Spectacularly, dried parsley contains up to 17 times more antioxidants than fresh (6), although I definitely prefer the taste and texture of fresh leaves.

On top of all of this, parsley is high in nitrates, which help dilate blood vessels thus increasing blood flow and decreasing blood pressure (7).

And these are just the main highlights for parsley. It of course contains lots of other minerals, vitamins and phytonutrients.

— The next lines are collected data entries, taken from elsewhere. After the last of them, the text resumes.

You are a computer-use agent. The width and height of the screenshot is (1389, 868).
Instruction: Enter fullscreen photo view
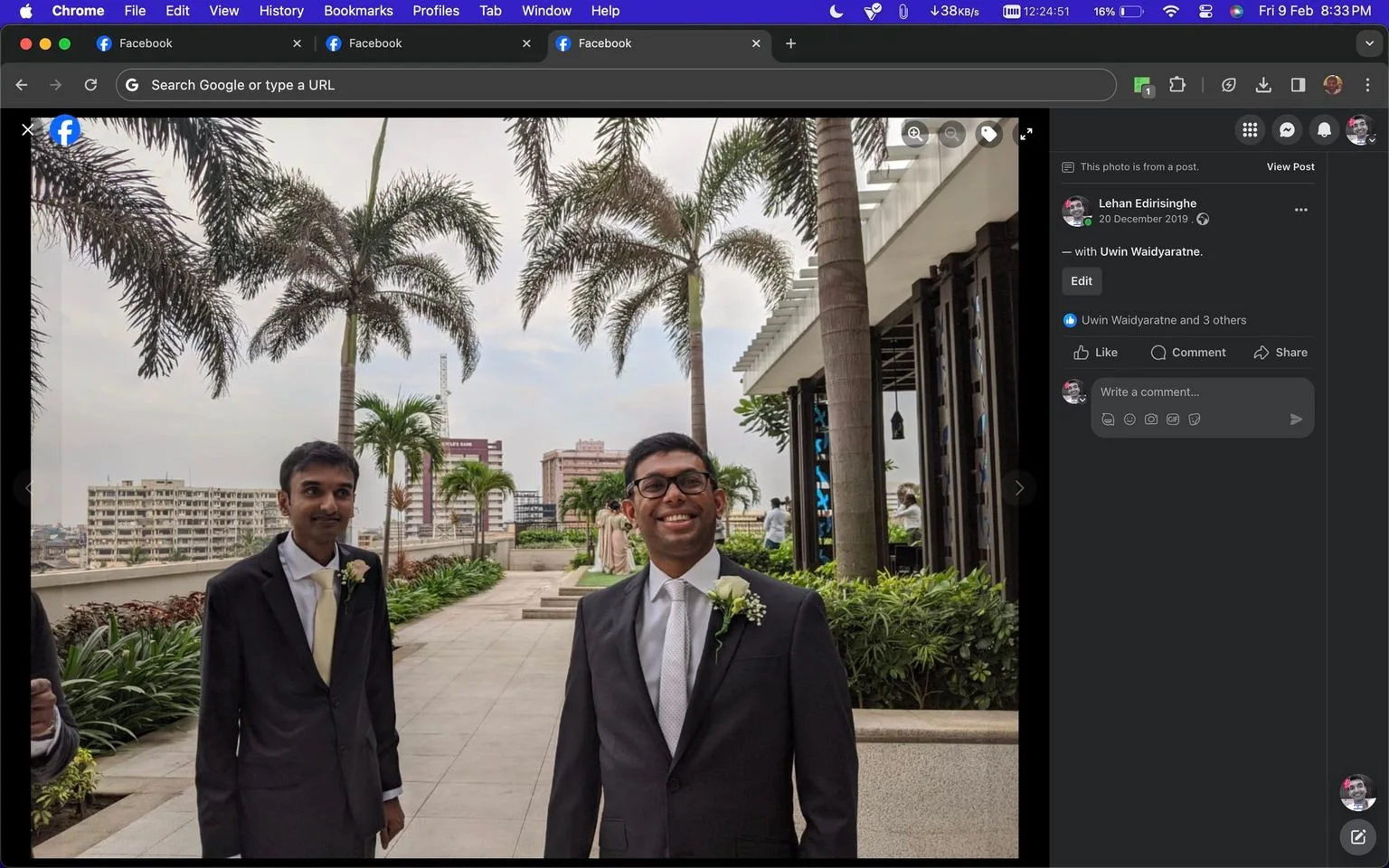tap(1025, 134)
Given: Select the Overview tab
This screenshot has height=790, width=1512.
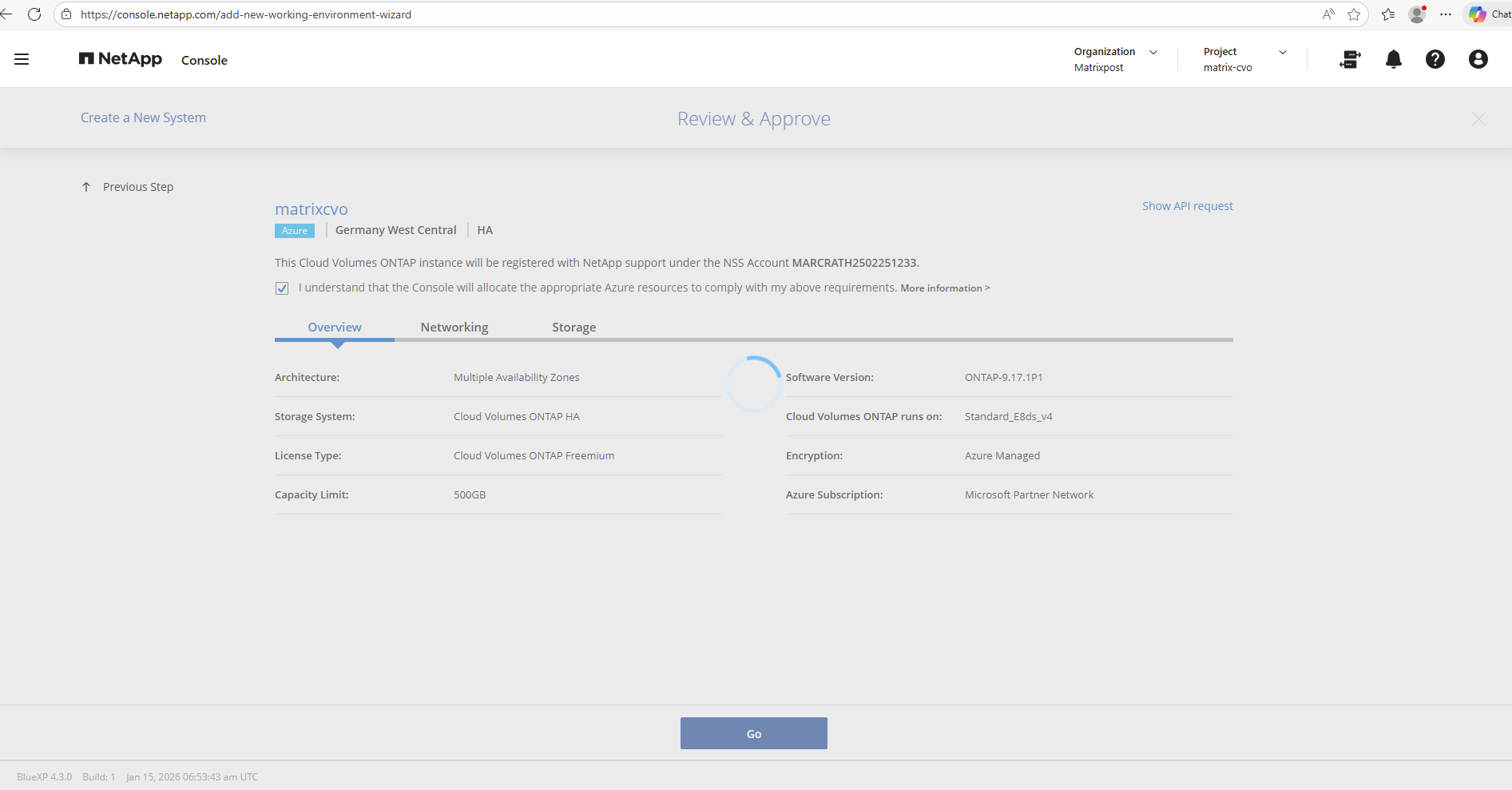Looking at the screenshot, I should (335, 328).
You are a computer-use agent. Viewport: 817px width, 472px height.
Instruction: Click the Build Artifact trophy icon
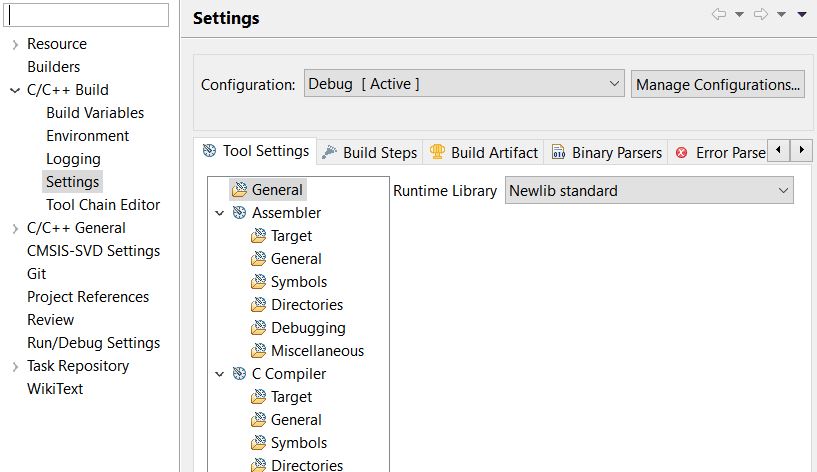[x=437, y=152]
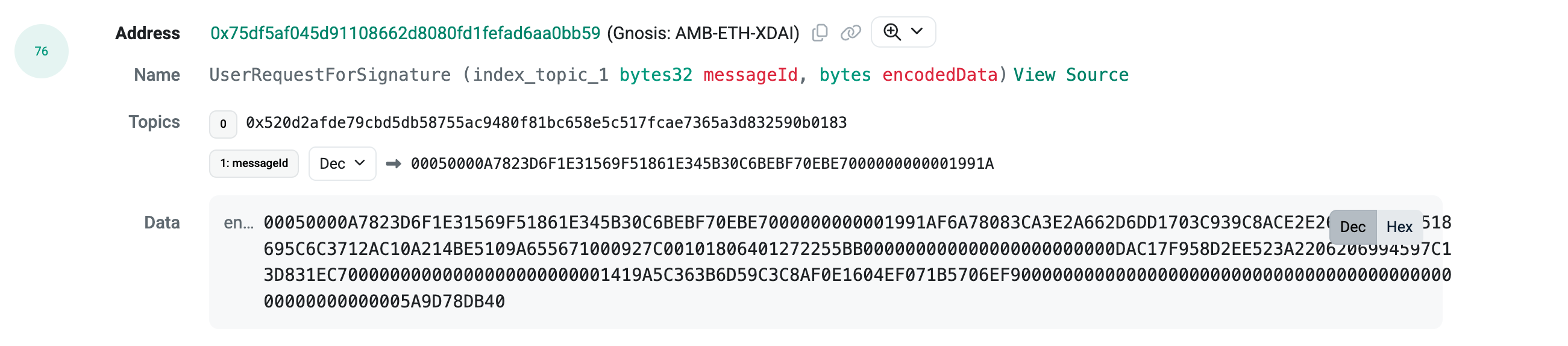1568x346 pixels.
Task: Click the UserRequestForSignature event name
Action: click(330, 75)
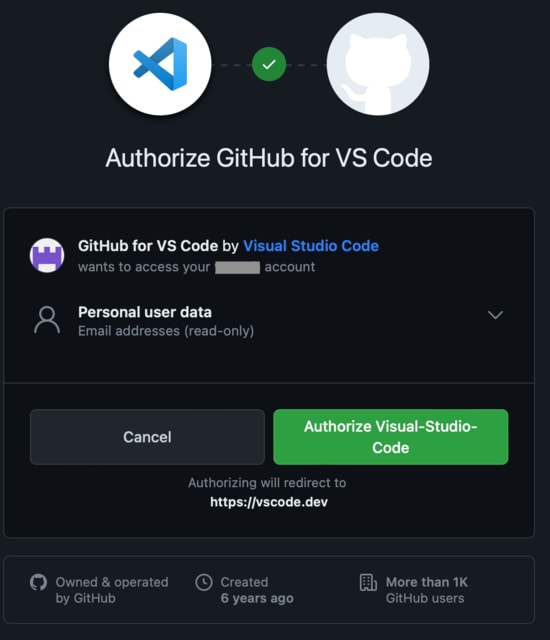
Task: Authorize Visual-Studio-Code with the green button
Action: click(391, 437)
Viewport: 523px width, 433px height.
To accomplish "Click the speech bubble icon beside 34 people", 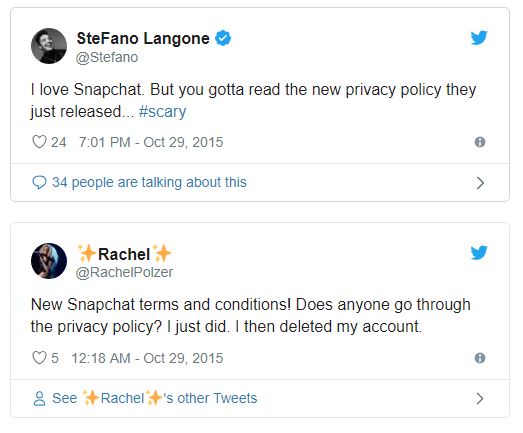I will (x=39, y=182).
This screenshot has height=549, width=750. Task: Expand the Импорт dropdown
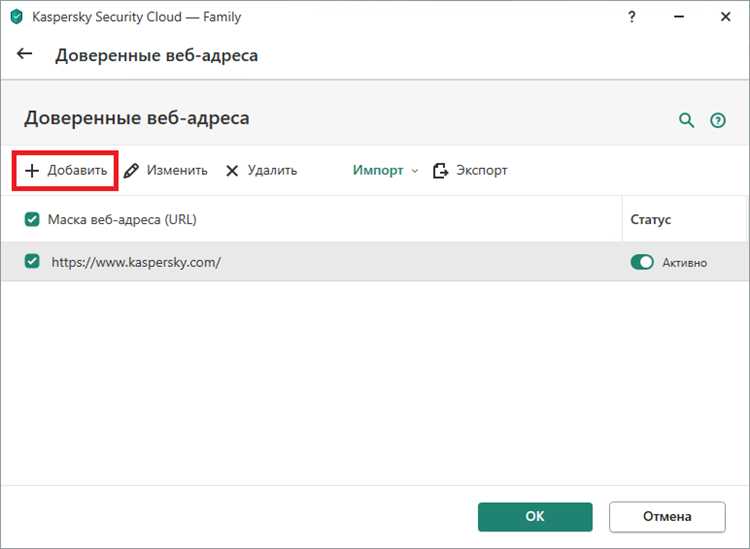pos(385,170)

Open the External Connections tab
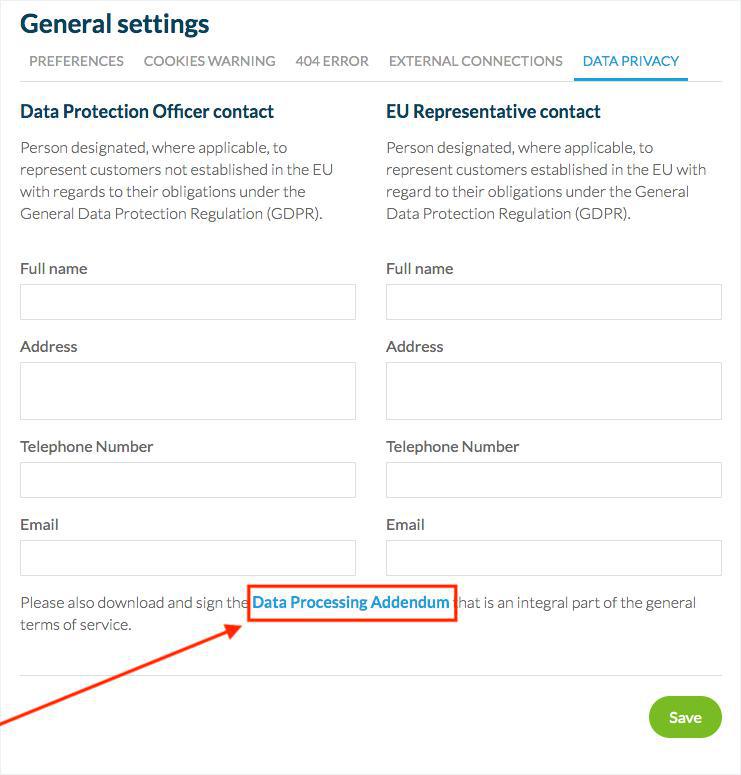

Here is a round-up of the health benefits of parsley:

  • Anti-cancer

  • Supports bone health

  • Immune support

  • Supports eye health

  • Supports heart health

  • Supports blood sugar balance

  • Antioxidant

  • Anti-inflammatory

Personally, I much prefer fresh parsley to dried. To keep your fresh parsley, well, fresh, it is a good idea to trim the ends when you buy it and pop it in a glass of water. You can leave it on the counter and use when needed, just remember to re-fresh the water every day or so, and trim the ends as well just like you would to keep a bouquet of flowers fresh. Alternatively, parsley is pretty easy to grown in a container.

As to how to use it, well as I said at the start, you can sprinkle fresh parsley on just about any savoury dish. From roasted veg to stew to salad, just try it on everything and see what you like! And if you can’t get enough of it, you can also chew on it for a natural breath freshener!

Nourish yourself every day!

Fabia x

References

  1. Chang H, Lei L, Zhou Y, Ye F, Zhao G. Dietary Flavonoids and the Risk of Colorectal Cancer: An Updated Meta-Analysis of Epidemiological Studies. Nutrients. 2018 Jul 23;10(7):950.

  2. Liu YJ, Zhan J, Liu XL, Wang Y, Ji J, He QQ. Dietary flavonoids intake and risk of type 2 diabetes: a meta-analysis of prospective cohort studies. Clin Nutr. 2014 Feb;33(1):59-63.

  3. Wang X, Ouyang YY, Liu J, Zhao G. Flavonoid intake and risk of CVD: a systematic review and meta-analysis of prospective cohort studies. Br J Nutr. 2014 Jan 14;111(1):1-11.

  4. Fiedor J, Burda K. Potential role of carotenoids as antioxidants in human health and disease. Nutrients. 2014 Jan 27;6(2):466-88.

  5. Abdel-Aal el-SM, Akhtar H, Zaheer K, Ali R. Dietary sources of lutein and zeaxanthin carotenoids and their role in eye health. Nutrients. 2013 Apr 9;5(4):1169-85.

  6. Opara EI, Chohan M. Culinary herbs and spices: their bioactive properties, the contribution of polyphenols and the challenges in deducing their true health benefits. Int J Mol Sci. 2014 Oct 22;15(10):19183-202.

  7. Hobbs DA, George TW, Lovegrove JA. The effects of dietary nitrate on blood pressure and endothelial function: a review of human intervention studies. Nutr Res Rev. 2013 Dec;26(2):210-22.